To date, we have not realized our dream of evidence that is elegant, statistically sound, and replicable. And where we have found evidence in each of these categories, it has not always had the impact we hoped for. Perhaps we need to revisit our definitions of “convincing evidence.” Given the feedback in the previous section, is there a more practical definition of convincing evidence that should be motivating researchers?
A more feasible (if humble) definition is this: convincing evidence motivates change. We suspect that many of the authors in this book began their hunt for convincing evidence when they saw firsthand the problems and difficulties in real-world software development. The Holy Grail for such researchers tends to be the research results that can create real-world improvement.
To motivate change, some influential audience has to trust the evidence. One way to deal with the lack of rigor in experience reports or case studies might be to assign a “confidence rating” to each piece of evidence. The rating would attempt to reflect where each report fit on a spectrum that ranges from anecdotal or problematic evidence to very trustworthy evidence. Such evaluations are an essential part of the process proposed by Kitchenham for systematic reviews and aggregations of software engineering studies [Kitchenham 2004]. A simple scale aimed at helping to communicate confidence levels to practitioners can be found in a paper by Feldmann [Feldmann et al. 2006].

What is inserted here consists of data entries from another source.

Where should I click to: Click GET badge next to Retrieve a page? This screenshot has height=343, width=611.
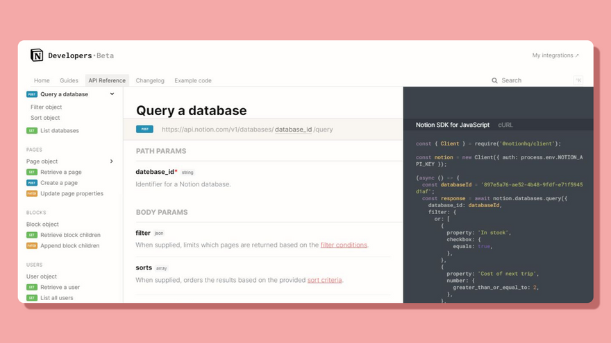[x=32, y=172]
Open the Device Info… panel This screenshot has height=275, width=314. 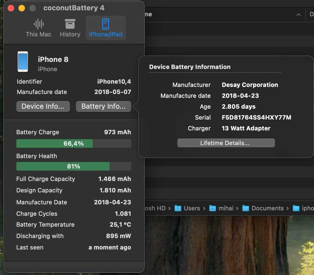pos(43,106)
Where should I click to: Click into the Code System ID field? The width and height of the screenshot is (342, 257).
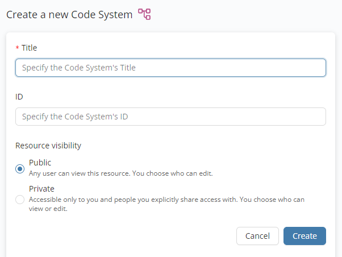click(x=170, y=117)
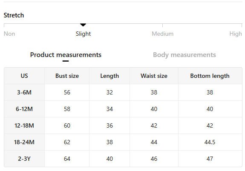245x171 pixels.
Task: Click the High stretch label
Action: coord(236,34)
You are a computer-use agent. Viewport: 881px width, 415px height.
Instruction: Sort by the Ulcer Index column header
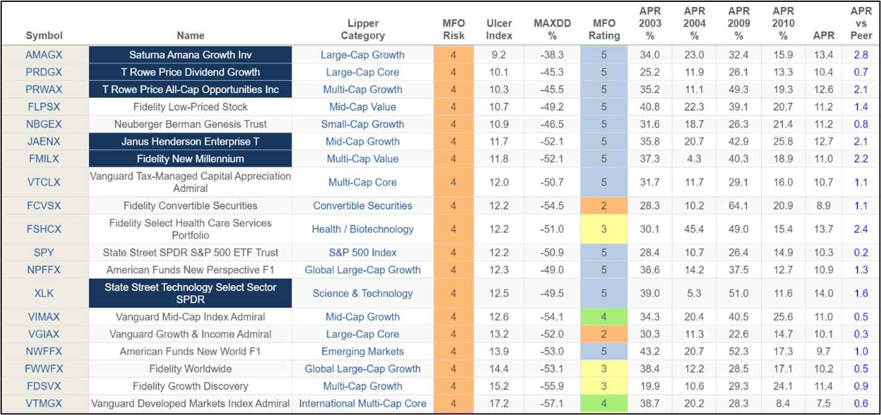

Generating truly convincing bodies of evidence would also require a shift in the way results are disseminated. It may well be that scientific publications are not the only technology required to convey evidence. Among other problems, these publications usually don’t make raw data available for other researchers to reanalyze, reinterpret, and verify. Also, although the authors of such publications try very hard to be exhaustive in their description of context, it is almost impossible to list every possible factor that could be relevant.
What may hold more promise is the creation of software engineering data repositories that contain results across different research environments (or at least across projects) and from which analyses can be undertaken. For example:
- The University of Nebraska’s Software-artifact Infrastructure Research (SIR) site
This repository stores software-related artifacts that researchers can use in rigorous controlled experimentation with program analysis and software testing techniques, and that educators can use to train students in controlled experimentation. The repository contains many Java and C software systems, in multiple versions, together with supporting artifacts such as test suites, fault data, and scripts. The artifacts in this repository have been used in hundreds of publications.
- The NASA Software Engineering Laboratory (SEL)
The NASA laboratory (described in Chapter 5) was a great success; its impact was large, and its data and results continue to be cited. One important lesson concerned its context: the leaders of the laboratory required researchers who wanted to use their data to spend time in the lab, so that they could understand the context correctly and not misinterpret results from their analyses.
This was an NSF-funded effort to create repositories of data and lessons learned that could be shared and reanalyzed by other researchers. We leveraged experiences from the SEL to explore ways of contextualizing the data with less overhead, such as by tagging all data sets with a rich set of metadata that described from where the data was drawn. These experiences in turn provided the underpinnings for a “lessons learned” repository maintained by the U.S. Defense Department’s Defense Acquisition University, which allows end users to specify their own context according to variables such as size of the project, criticality, or domain, and find practices with evidence from similar environments.
- The PROMISE project
An online repository of public-domain data. At the time of this writing, the repository has 91 data sets. Half refer to defect prediction, and the remainder explore effort prediction, model-based SE, text mining of SE data, and other issues.
An annual conference where authors are strongly encouraged not only to publish papers, but also to contribute to the repository the data they used to make their conclusions.
Special journal issues to publish the best papers from the conference [Menzies 2008].
Repositories are especially useful when they provide a link back to the contributors of the data. We need to recognize that data can seldom stand alone; authors should expect as a norm rather than an anomaly to have to answer questions and get involved in a dialogue with those trying to interpret their work. Such contacts are very important to learn the context from which the data was drawn, and possibly help users navigate to the data that is most relevant for their question or their own context. For example, Gunes Koru at University of Maryland, Baltimore County (UMBC) found a systematic error in some of the PROMISE data sets. Using the blogging software associated with the PROMISE repository, he was able to publicize the error. Further, through the PROMISE blog, he contacted the original data generators who offered extensive comments on the source of those errors and how to avoid them.